> Work item:
As the answer, give every line of the records that includes the word "agent".

> Exercise material:

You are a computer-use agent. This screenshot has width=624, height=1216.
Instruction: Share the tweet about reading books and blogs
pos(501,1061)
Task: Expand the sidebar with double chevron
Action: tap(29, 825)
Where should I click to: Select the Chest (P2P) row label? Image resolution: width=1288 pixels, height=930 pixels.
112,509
---
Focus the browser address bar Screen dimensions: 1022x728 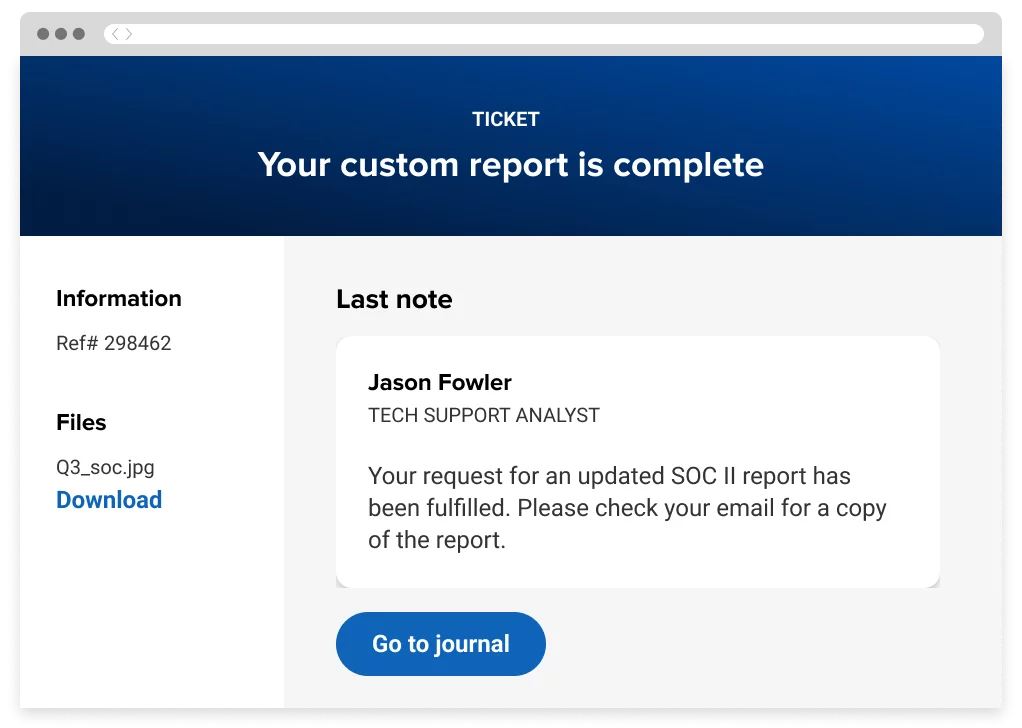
--
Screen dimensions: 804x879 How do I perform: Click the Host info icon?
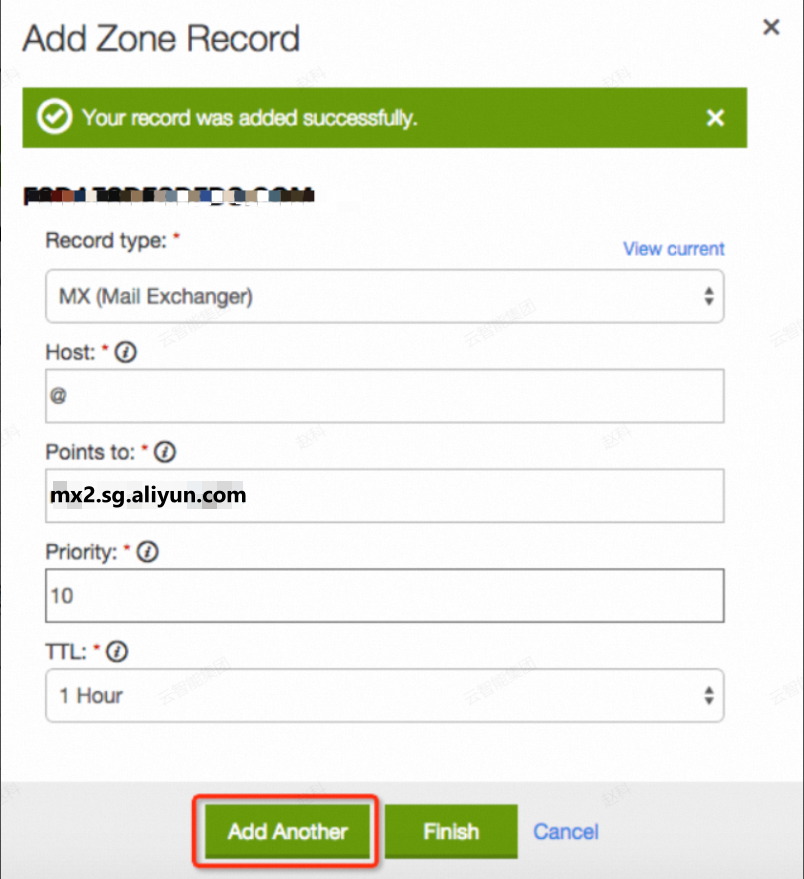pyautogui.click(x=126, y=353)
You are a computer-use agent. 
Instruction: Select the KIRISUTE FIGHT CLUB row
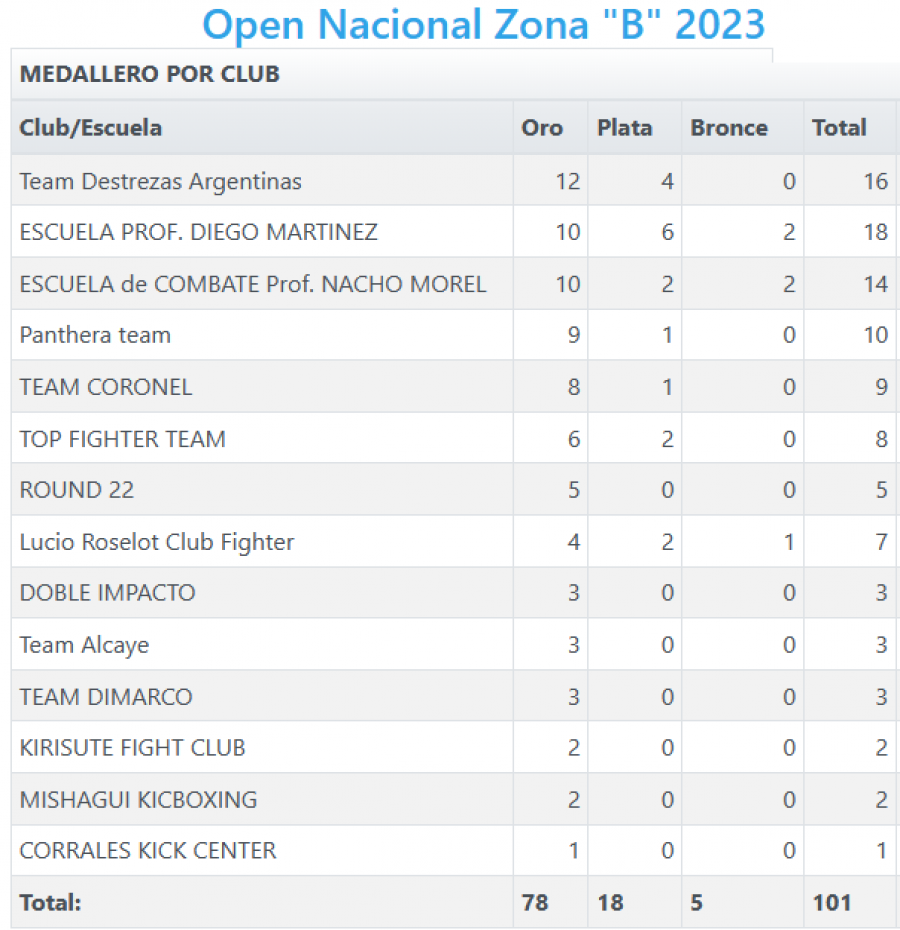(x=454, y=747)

> Answer space:
You are a computer-use agent. This screenshot has width=624, height=1216.
You are a computer-use agent. 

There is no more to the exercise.